WHAT NEEDS TO BE DONE - In the entries below, find the line containing "You are a computer-use" and the line containing "Instruction: Collapse all". Copy those two lines and everything between them exactly, and only that.

SOURCE MATERIAL -
Start of Block
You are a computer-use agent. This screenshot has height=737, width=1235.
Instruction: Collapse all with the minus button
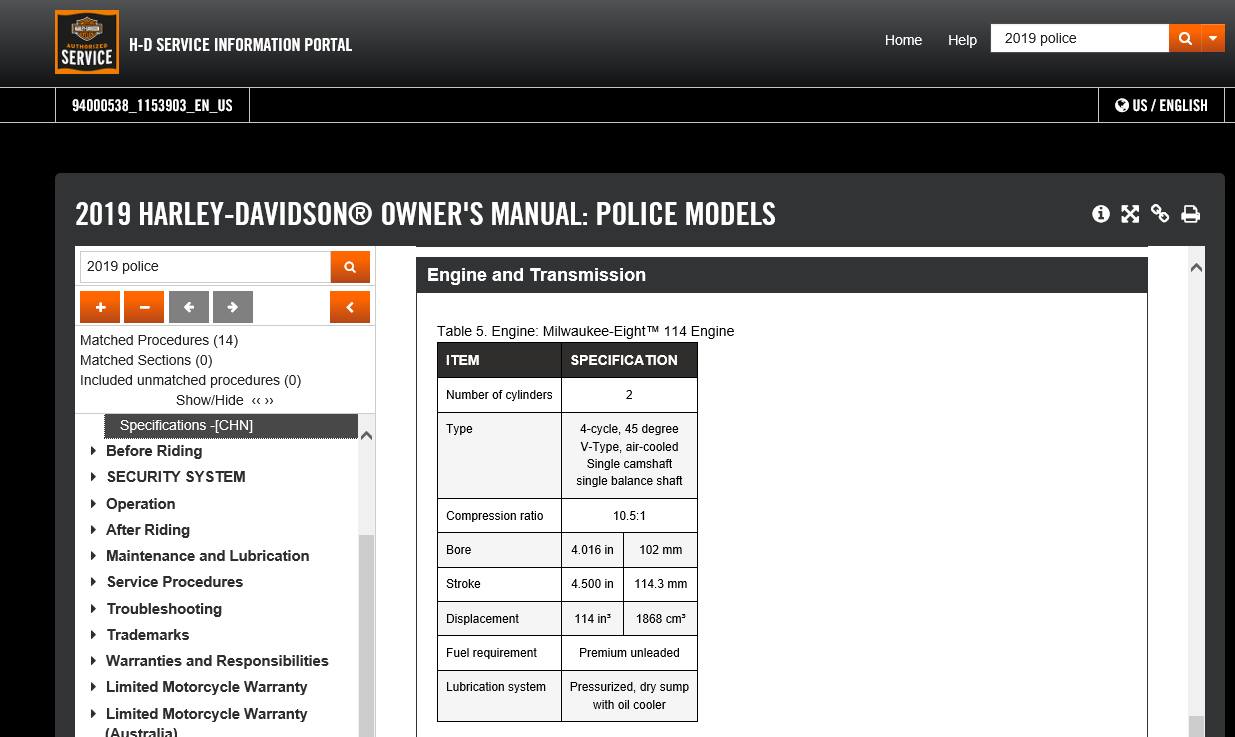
End of Block
Start of Block
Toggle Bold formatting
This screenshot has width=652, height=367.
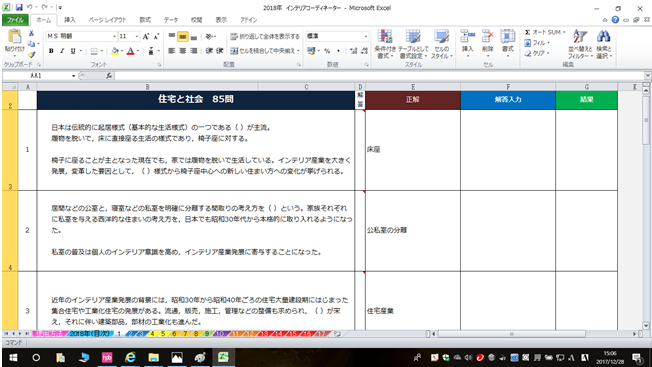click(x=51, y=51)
End of Block
Start of Block
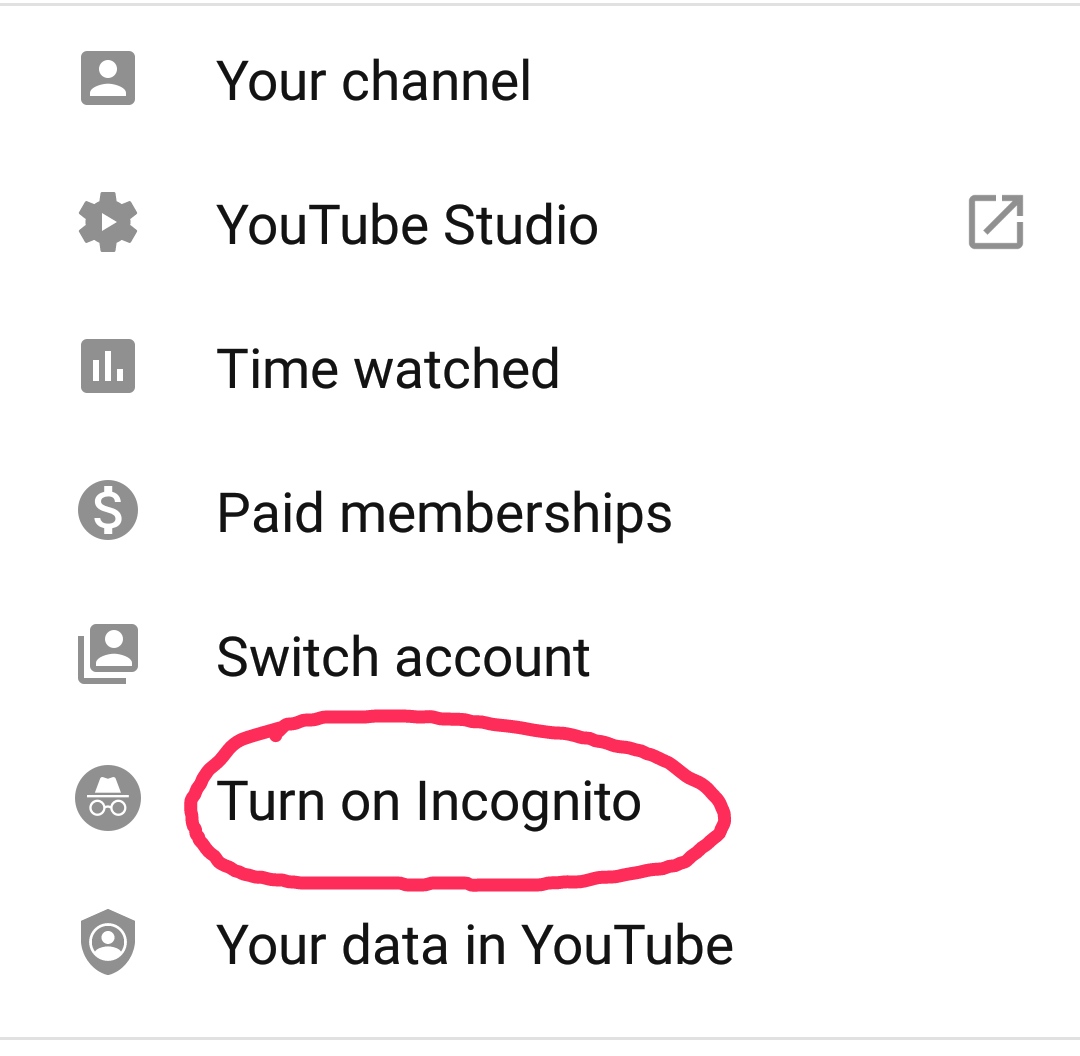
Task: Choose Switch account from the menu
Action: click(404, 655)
End of Block
THE COMPLETED TASK -
You are a computer-use agent. This screenshot has height=737, width=1235.
Instruction: Collapse all with the minus button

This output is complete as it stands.